The rationale offered for the program of “Outright Monetary Transactions” is ingenious. The ECB insists that it does not aim to finance governments in difficulty. That, it insists, is a mere byproduct. At last week’s press conference, Mr. Draghi stated that: “We aim to preserve the singleness of our monetary policy and to ensure the proper transmission of our policy stance to the real economy throughout the area. OMTs will enable us to address severe distortions in government bond markets which originate from, in particular, unfounded fears on the part of investors of the reversibility of the euro.” In making this case, Mr. Draghi argued that “you have large parts of the euro area in what we call a ‘bad equilibrium’ . . . So, there is a case for intervening . . . to “break” these expectations, which. . . do not concern only the specific countries, but the euro area as a whole. And this would justify the intervention of the central bank”. This then marks belated acceptance of strong arguments made by the Belgian economist, Paul de Grauwe, at the London School of Economics.
In its “Article IV” consultation with the eurozone, published in July, the staff of the International Monetary Fund argues that despite the low policy rates, credit conditions are extremely tight in some member countries. This, it argues, is due to divergent perceptions of the interlinked sovereign and banking risks, as well as a shrinkage in cross-border lending, as efforts are made to increase capital and liquidity buffers at home and place overnight deposits at the ECB. Today, in consequence, “financing conditions are the least supportive in countries where the crisis is the most acute.” This dire situation gives a strong rationale for the new policy. (See charts.)

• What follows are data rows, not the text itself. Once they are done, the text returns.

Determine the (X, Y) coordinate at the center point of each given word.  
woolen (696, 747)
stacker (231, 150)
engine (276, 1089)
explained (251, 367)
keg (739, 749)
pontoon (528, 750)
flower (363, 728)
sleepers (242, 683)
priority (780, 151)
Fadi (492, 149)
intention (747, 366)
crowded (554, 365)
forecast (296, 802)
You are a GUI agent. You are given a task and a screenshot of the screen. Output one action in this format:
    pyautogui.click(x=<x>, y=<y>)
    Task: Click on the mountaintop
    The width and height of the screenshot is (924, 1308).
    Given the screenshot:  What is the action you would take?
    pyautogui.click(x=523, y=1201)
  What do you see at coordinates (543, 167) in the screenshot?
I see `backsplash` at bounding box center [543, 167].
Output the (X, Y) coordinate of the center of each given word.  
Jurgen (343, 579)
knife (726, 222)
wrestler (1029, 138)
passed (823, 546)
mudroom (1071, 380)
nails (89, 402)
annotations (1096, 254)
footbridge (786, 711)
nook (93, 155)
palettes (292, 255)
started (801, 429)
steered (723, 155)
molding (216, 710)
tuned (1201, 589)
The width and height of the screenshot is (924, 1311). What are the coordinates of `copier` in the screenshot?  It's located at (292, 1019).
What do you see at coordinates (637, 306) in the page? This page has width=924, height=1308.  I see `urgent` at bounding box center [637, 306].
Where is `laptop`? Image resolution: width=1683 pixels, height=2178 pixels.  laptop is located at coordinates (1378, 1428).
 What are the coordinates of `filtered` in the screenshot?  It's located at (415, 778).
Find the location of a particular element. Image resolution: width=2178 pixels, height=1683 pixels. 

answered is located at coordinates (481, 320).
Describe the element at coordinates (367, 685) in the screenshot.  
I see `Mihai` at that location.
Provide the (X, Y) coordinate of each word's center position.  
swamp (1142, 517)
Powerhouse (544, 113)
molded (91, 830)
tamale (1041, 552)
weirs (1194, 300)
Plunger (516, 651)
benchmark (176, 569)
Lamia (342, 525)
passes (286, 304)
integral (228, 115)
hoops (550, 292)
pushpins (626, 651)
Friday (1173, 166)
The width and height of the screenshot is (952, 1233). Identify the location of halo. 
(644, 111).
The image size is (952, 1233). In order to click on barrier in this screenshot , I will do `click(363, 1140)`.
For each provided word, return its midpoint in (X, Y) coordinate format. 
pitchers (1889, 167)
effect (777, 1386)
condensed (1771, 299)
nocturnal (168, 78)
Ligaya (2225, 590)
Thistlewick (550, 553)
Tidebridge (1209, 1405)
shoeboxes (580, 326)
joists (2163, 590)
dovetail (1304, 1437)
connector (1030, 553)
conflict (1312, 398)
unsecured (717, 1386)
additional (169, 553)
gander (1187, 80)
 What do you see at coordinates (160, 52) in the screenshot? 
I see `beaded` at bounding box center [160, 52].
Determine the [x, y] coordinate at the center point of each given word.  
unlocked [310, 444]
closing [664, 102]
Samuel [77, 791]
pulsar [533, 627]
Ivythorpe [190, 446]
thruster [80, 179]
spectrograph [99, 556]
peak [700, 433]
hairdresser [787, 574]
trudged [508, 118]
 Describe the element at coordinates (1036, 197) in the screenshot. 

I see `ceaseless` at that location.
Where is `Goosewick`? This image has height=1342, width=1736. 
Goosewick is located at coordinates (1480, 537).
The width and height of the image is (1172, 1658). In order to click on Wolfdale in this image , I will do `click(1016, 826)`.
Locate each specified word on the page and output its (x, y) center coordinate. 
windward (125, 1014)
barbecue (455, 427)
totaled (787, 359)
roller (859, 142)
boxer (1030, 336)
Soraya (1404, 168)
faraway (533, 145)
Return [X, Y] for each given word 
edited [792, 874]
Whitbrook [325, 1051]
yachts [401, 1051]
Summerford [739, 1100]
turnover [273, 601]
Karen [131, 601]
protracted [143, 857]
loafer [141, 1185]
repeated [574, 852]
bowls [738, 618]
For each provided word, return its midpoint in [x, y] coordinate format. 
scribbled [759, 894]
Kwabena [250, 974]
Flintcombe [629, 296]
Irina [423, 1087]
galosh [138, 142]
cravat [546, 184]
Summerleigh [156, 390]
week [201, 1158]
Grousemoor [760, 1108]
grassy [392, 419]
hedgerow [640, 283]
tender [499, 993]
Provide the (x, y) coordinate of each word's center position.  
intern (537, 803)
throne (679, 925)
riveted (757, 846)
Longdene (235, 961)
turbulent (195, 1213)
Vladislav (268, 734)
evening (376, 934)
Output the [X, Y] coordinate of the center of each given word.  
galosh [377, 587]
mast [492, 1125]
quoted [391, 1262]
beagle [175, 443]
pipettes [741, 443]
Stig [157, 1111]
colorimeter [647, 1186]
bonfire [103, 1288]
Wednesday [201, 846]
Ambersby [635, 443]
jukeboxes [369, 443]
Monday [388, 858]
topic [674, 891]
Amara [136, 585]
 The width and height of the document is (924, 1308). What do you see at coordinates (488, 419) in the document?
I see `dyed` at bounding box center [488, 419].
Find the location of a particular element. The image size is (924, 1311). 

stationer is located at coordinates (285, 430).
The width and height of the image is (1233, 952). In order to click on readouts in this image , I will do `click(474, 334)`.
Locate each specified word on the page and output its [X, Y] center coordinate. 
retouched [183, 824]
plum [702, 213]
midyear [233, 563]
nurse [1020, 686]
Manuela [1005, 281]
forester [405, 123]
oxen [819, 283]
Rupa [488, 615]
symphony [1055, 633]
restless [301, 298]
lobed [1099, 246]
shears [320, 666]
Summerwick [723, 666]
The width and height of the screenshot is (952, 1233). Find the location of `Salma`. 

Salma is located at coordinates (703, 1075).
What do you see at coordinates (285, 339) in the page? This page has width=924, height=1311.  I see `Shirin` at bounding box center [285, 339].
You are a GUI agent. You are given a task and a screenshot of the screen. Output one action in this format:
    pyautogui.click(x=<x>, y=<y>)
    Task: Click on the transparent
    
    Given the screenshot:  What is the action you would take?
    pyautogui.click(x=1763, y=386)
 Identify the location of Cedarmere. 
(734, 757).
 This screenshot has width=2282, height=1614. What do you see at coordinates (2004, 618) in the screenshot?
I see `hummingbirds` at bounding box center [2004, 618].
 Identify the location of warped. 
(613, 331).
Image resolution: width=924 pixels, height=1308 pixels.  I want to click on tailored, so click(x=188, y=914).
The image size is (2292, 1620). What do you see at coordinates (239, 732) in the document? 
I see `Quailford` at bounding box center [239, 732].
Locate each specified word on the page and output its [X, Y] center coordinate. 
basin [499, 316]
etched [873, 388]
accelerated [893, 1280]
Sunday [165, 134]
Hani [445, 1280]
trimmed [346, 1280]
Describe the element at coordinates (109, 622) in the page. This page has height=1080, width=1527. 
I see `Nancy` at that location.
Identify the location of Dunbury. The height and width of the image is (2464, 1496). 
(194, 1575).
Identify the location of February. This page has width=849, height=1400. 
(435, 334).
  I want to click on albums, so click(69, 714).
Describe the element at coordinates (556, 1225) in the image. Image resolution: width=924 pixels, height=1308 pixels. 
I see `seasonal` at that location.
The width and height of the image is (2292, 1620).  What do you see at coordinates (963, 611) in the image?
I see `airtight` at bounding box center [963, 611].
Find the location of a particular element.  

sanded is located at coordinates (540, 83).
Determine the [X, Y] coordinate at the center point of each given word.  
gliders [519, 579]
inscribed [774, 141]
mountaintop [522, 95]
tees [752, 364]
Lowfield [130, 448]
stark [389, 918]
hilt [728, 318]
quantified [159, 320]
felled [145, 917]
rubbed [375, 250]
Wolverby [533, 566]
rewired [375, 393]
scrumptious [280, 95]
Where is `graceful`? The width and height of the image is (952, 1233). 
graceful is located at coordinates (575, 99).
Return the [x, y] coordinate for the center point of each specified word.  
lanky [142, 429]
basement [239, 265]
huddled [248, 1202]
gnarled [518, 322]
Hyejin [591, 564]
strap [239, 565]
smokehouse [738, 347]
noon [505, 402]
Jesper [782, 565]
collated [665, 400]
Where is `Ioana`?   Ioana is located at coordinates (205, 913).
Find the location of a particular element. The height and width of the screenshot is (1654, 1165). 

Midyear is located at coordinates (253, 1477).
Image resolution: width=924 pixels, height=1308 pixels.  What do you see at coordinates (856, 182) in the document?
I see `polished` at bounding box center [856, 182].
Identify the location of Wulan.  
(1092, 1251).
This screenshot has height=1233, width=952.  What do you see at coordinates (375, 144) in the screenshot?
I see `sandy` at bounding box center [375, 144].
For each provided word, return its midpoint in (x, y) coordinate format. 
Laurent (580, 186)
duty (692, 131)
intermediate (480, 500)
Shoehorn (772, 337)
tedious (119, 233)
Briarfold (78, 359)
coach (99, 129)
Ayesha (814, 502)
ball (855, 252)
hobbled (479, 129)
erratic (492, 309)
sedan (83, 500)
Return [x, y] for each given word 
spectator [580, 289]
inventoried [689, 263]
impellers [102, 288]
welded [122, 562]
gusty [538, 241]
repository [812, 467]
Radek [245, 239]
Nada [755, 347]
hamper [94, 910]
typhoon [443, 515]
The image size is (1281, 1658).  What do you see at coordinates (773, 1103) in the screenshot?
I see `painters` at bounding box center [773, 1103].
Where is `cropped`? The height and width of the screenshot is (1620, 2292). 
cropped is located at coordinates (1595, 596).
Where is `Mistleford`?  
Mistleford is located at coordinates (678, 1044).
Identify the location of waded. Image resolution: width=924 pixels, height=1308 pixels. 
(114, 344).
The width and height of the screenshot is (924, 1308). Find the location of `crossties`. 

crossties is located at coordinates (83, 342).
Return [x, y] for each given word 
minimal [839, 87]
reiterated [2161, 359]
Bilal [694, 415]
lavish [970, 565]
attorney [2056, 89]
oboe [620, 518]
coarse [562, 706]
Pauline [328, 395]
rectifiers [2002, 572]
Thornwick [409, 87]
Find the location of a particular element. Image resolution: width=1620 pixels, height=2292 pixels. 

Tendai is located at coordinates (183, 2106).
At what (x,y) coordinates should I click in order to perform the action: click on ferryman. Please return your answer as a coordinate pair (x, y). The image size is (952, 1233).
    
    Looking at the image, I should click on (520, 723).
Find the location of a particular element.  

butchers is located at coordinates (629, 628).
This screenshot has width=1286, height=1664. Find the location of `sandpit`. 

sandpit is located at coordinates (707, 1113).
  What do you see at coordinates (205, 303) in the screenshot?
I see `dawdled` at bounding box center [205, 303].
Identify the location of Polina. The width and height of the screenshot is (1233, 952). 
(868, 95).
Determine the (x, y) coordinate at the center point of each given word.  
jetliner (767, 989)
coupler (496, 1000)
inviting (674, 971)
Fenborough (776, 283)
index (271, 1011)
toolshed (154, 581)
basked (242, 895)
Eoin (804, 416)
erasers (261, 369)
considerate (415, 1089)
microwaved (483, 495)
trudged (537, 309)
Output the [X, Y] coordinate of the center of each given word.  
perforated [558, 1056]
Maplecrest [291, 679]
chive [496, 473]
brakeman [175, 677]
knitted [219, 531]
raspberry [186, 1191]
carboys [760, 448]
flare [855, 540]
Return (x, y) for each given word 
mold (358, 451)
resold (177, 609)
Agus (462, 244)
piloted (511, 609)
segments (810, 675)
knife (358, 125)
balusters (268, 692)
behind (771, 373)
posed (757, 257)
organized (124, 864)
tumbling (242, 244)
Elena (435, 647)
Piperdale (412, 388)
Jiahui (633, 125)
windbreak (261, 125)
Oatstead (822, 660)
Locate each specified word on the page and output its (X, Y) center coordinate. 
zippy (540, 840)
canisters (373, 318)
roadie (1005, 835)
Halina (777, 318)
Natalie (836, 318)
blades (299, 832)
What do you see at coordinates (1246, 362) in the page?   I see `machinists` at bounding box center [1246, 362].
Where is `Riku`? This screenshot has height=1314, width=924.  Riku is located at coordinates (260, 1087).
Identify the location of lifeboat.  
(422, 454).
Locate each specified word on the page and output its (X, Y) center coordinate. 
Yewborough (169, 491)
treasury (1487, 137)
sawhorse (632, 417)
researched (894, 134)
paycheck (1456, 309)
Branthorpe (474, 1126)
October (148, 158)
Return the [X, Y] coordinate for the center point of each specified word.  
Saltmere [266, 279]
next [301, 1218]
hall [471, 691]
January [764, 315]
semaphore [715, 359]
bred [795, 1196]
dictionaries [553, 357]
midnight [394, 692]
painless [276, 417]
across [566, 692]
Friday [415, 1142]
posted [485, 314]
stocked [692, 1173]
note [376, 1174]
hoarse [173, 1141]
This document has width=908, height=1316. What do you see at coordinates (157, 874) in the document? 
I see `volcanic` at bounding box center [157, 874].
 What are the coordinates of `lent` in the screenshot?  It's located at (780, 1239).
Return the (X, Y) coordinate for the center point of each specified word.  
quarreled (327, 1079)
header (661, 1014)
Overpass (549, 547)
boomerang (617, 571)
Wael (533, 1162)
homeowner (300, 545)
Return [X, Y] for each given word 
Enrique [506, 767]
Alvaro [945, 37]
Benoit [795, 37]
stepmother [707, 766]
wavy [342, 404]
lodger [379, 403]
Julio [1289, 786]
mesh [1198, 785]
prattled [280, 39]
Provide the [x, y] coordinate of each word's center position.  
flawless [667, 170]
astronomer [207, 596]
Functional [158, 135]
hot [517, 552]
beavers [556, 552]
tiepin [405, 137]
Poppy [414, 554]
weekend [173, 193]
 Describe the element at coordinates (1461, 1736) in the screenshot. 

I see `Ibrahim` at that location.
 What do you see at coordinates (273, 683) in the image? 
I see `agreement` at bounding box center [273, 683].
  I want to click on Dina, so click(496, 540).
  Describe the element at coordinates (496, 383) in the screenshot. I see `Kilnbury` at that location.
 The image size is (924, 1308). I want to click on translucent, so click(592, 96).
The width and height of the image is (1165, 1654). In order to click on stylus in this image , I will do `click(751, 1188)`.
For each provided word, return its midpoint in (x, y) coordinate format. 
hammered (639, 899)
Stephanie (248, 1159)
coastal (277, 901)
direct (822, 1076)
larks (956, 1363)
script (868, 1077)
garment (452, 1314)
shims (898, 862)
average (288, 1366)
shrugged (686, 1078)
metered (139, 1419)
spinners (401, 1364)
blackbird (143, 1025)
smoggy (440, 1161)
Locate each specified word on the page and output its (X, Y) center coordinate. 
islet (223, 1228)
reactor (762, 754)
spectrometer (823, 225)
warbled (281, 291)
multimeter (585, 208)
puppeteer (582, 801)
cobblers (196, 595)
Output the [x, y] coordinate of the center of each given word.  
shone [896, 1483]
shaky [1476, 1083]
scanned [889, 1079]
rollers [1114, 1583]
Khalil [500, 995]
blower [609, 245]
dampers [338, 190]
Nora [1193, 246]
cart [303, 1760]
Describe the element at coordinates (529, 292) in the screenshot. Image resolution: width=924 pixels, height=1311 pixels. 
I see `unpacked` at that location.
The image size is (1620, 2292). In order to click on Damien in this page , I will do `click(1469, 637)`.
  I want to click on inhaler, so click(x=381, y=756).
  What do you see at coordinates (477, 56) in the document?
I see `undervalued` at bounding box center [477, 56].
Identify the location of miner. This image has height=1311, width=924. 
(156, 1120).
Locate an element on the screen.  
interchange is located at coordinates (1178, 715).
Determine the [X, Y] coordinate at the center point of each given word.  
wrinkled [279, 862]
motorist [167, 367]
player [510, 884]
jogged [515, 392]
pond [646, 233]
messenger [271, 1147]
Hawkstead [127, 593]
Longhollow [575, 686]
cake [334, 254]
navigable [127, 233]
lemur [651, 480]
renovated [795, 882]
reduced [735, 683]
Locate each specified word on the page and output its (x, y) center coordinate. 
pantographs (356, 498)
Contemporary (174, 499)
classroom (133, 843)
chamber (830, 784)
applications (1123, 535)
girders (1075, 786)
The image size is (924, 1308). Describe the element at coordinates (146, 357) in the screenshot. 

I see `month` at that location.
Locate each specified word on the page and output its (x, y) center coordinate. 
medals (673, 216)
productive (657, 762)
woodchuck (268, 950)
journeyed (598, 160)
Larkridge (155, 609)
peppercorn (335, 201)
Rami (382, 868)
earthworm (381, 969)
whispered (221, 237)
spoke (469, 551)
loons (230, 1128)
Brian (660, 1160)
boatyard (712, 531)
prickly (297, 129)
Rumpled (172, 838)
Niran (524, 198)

Yet the ECB will not intervene unconditionally. It will, instead, intervene if and only if countries meet specific conditions. The precise conditions will not be set by the ECB. Mr. Draghi said that it was up to the governments, the European Union, the European Commission and the IMF to decide on the precise nature of these conditions. But, once agreed, they would need to be respected. That is the ECB’s demand.
Such conditionality is perfectly understandable. But it must militate against the goals of the new program. The ECB is saying that it will seek to eliminate the threat of a break-up, except when this threat is most real, which is. of course, precisely when the country is failing to meet policy conditions. Investors know that electorates might choose a government that has no intention of sticking to agreed conditions. What happens then? The answer is: either the ECB stops buying, in which case the bond market implodes, or the ECB continues, in which case conditionality is jettisoned.
This latter possibility seems the more likely: it will be hard for the ECB to stop. But that, too, might have dire consequences. Spurred on by
In brief, a conditional program of bond purchases, implemented against the opposition of the Bundesbank, just cannot make the eurozone credibly irreversible.
Is there any way the ECB on its own could make it more credible that the eurozone will last?
The answer is: yes and no.
Yes, if people believed membership of the eurozone were clearly in everyone’s interests, its survival would become far more credible. For that to happen, deficit countries need growth and jobs. The ECB could contribute by stepping harder on the monetary accelerator. After all, short-term economic prospects are dismal: the ECB forecasts real economic growth in the eurozone at -0.6 to -0.2 percent this year and -0.4 to 1.4 percent in 2013. By the second quarter of 2012, the eurozone’s nominal gross domestic product was a mere 3.4 percent higher than in the first quarter of 2008.
Yet the answer is also, alas, “no”, because a more aggressive monetary policy would confirm German fears that the ECB was becoming the Banca d’Italia. The difficulty for the ECB is that relevant and appropriate measures are viewed, in Germany, as a giant step on the dismal path to hyperinflationary ruin. So long as this is the case, the ECB cannot make the euro look irreversible. That fact will undermine markets. That would force the ECB to buy more, so making the policy still less credible.
The ECB has done what it can, given the politics. The decision of the German constitutional court and the result of the Dutch election may help. But the risks of a breakup cannot be eliminated. If these are to disappear, citizens of debtor countries must see a credible path to growth, while citizens of creditor countries must believe they are not throwing money down a bottomless pit. What the ECB has done is win some time. It has not won the game.